Сейчас – спустя годы – Марк тоже живет на иных берегах. Но когда видит по телевизору или даже просто слышит слова «Балтика», «Балтийское море», то всегда вспоминает одно и то же: пологий эстонский берег, поросшие высокими соснами жёлтые песчаные дюны и нагую прекрасную дриаду, входящую в пенное море.
21 июля, 1998
Параметр беды
Дом, в котором жили Лившицы – дядя Лёля, тетя Зина и их сын Ильюша – находился в районе плотины, по угличским понятиям, окраина города, далеко. Там стояло несколько новых – больших трёхэтажных домов с квартирными ваннами – невиданная до того в Угличе роскошь, наши, так сказать, новостройки, хотя я не слышал, чтобы это слово звучало в городском обиходе. Кем работал дядя Лёля, я не помню, но отчетливо помню его на футбольном поле в чёрных трусах и в чёрной с белым воротником футболке, со свистком во рту – в качестве судьи. Во время войны, тому назад всего ничего, он побывал в плену, где выжил благодаря тому, что был светлоглазым блондином: не знавшие его не узнали, а знавшие не выдали. Еврей, однако же, всегда еврей, не внешне, так внутренне обязательно, скрыться нам трудно, и, наблюдая однажды за тем, как дядя Лёля колет дрова, лагерный охранник, русский солдат – власовец, сказал ему со смехом:
– Ты, Лёнька (так он там назвался), дрова колешь, как еврей.
Ильюшка был ещё младше меня, лет этак двух, ибо родители его, Лёля и Зина, поженились уже на моей памяти, недавно – сводническими стараниями моих родителей. Была у Ильюшки такая интересная особенность: если он спрашивал у гостя: «Дядя (или тётя), вы любите разбивать посуду?», то это означало – всегда и обязательно – что он что-то разбил или, по крайней мере, собирается это сделать. Я хорошо помню, как он спросил у моей мамы:
– Тётя Лида, вы любите писать в штаны? – и тут же был подхвачен бабушкой и унесён в туалет. Вовремя.
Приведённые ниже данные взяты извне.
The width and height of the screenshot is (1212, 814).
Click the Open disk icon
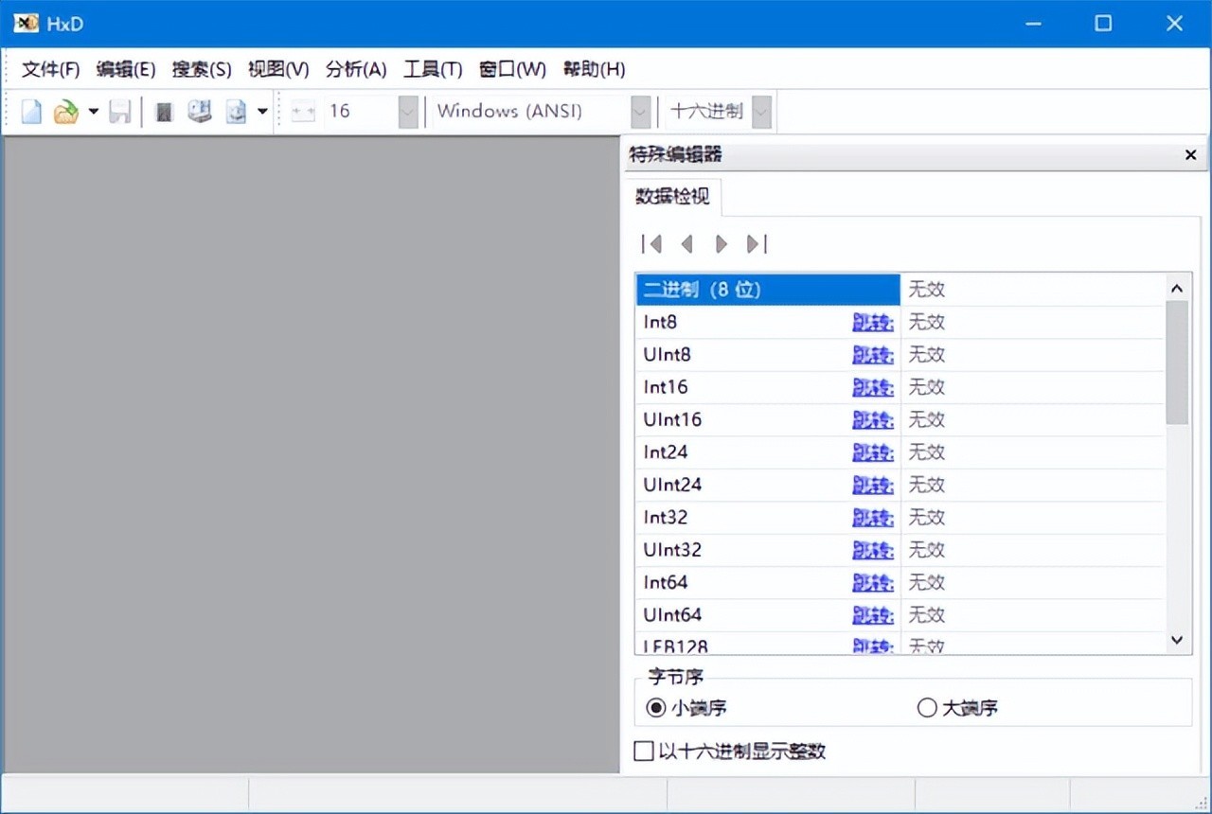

И еще в его арсенале было замечательное выражение: «Я сейчас сделаю (или сделал) дли-и-и-нную беду». Выражение, на наш взгляд, точное, ибо беда от просто крупной неприятности отличается именно длиной, то бишь, временной протяжённостью, а то обстоятельство, что эта протяжённость подразумевается уже одним словом «беда» и, таким образом, в сугубом назывании не нуждается, простим ребёнку, не могущему этих взрослых тонкостей знать. Их дом, повторяю, находился далеко. Через несколько лет после нашего переезда в Ленинград я как-то спросил маму, как же мы добирались до отдаленных районов города (имея в виду как раз район у плотины), если автобусов в Угличе не было.